■ **SOURCE DATA**
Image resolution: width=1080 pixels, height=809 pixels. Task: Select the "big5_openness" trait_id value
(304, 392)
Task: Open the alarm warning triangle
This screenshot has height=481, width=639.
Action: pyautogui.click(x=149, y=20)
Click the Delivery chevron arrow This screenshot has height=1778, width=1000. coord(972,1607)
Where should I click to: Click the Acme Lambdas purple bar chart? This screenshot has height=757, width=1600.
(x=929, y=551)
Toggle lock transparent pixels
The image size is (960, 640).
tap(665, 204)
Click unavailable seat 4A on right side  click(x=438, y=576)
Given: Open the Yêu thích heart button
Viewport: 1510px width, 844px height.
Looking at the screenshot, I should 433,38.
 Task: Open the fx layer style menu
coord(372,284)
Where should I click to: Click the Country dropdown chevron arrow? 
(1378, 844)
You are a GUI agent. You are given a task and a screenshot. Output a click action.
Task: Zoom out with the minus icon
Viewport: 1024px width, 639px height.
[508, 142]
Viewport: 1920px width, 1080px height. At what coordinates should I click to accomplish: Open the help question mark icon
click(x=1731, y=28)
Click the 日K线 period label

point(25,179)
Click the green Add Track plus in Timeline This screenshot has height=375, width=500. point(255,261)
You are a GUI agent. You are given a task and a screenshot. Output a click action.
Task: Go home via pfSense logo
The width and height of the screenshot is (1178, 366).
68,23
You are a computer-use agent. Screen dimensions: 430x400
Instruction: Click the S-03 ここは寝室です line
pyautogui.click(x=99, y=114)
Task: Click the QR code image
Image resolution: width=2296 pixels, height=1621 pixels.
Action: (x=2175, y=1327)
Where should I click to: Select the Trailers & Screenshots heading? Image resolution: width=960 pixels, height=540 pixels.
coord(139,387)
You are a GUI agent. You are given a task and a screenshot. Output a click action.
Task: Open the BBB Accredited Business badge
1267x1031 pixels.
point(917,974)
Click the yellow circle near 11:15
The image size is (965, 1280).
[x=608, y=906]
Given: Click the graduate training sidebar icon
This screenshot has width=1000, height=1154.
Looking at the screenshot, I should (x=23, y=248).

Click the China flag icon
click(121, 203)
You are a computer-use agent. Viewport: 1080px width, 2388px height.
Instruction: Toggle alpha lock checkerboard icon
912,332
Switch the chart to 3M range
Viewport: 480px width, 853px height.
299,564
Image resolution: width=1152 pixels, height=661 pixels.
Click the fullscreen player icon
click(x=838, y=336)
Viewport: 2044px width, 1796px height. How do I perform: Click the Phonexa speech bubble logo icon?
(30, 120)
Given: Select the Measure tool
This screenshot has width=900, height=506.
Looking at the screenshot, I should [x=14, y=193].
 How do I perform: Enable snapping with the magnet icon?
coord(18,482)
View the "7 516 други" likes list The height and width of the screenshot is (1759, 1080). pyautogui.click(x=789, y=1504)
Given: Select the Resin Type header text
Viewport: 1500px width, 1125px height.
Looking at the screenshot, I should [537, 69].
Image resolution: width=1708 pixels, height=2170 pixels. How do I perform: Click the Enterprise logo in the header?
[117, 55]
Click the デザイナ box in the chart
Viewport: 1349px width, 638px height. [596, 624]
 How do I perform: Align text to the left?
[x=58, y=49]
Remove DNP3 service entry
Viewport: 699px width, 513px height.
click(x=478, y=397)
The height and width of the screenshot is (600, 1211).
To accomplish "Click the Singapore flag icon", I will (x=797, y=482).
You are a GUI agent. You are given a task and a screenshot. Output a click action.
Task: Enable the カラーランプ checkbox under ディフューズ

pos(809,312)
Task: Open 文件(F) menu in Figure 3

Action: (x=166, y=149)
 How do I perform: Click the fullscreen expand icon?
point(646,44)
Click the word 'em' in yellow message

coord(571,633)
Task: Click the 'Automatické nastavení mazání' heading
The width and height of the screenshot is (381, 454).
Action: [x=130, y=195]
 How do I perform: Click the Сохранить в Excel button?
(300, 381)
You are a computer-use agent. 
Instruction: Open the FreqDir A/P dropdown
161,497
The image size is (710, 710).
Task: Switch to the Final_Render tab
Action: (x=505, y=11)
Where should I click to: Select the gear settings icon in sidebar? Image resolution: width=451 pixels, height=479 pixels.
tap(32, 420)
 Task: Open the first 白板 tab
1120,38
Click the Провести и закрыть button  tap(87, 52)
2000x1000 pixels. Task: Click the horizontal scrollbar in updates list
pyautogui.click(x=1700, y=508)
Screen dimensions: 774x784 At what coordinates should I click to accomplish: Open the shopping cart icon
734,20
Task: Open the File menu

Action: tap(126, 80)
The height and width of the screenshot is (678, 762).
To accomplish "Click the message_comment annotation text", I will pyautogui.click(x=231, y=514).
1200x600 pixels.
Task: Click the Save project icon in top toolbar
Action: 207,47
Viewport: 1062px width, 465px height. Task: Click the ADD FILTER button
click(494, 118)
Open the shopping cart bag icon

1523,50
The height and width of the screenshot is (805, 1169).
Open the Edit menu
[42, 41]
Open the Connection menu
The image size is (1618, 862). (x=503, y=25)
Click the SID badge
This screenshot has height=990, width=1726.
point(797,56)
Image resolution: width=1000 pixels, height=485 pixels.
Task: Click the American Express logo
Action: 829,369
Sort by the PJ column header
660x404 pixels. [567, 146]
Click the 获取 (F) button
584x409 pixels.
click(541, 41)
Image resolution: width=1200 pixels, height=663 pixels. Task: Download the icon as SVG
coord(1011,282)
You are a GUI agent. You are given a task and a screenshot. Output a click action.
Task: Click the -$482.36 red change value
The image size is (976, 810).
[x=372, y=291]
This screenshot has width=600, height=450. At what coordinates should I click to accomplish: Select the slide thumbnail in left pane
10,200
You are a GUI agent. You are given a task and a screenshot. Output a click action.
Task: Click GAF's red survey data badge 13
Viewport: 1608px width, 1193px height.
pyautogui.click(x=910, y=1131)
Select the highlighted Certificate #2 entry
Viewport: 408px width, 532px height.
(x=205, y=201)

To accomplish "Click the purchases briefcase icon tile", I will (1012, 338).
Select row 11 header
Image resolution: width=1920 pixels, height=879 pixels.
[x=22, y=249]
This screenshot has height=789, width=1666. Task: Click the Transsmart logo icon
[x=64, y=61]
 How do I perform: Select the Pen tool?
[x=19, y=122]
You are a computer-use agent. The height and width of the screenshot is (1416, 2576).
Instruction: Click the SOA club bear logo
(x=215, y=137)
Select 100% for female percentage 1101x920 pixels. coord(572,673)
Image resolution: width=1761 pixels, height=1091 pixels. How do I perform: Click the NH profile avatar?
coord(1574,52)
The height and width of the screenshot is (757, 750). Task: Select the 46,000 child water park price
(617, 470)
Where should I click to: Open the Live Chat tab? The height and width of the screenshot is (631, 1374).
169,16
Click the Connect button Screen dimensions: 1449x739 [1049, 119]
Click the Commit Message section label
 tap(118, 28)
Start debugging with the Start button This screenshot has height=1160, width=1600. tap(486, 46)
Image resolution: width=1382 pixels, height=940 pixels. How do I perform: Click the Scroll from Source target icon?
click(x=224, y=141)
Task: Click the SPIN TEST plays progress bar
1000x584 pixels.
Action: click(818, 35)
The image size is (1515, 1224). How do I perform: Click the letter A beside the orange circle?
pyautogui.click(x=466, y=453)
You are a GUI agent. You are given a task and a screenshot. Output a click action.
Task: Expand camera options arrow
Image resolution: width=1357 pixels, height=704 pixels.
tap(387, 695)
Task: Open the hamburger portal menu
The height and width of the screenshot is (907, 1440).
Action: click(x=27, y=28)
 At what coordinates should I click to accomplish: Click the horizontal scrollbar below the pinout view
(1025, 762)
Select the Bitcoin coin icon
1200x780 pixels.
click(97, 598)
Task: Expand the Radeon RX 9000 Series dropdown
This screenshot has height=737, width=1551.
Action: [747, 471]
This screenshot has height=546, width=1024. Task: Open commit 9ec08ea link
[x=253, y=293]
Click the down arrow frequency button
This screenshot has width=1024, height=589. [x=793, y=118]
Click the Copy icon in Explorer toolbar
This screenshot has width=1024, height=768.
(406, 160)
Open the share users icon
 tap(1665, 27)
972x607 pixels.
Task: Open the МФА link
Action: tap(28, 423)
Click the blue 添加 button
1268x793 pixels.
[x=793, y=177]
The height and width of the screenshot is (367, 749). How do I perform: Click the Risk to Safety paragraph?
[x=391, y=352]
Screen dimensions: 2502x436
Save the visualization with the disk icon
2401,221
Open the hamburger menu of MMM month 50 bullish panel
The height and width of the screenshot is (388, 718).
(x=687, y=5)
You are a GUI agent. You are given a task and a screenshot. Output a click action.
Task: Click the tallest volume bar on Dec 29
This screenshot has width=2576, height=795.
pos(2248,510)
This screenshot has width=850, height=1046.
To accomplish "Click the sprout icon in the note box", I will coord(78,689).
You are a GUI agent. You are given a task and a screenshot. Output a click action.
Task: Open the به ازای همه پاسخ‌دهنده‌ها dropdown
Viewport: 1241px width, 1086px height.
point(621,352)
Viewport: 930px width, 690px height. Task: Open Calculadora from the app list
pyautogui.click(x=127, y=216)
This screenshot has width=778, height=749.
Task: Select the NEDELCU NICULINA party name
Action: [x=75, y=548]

■ **DIRECTIONS FOR THIS TASK**
Using the entries shown above, reproduce verbatim the lines from the line bearing "Click the Delivery" to the line bearing "Given: Open the Yêu thích heart button", inclusive.

■ **RESPONSE AREA**
Click the Delivery chevron arrow This screenshot has height=1778, width=1000. coord(972,1607)
Where should I click to: Click the Acme Lambdas purple bar chart? This screenshot has height=757, width=1600.
(x=929, y=551)
Toggle lock transparent pixels
The image size is (960, 640).
tap(665, 204)
Click unavailable seat 4A on right side  click(x=438, y=576)
Given: Open the Yêu thích heart button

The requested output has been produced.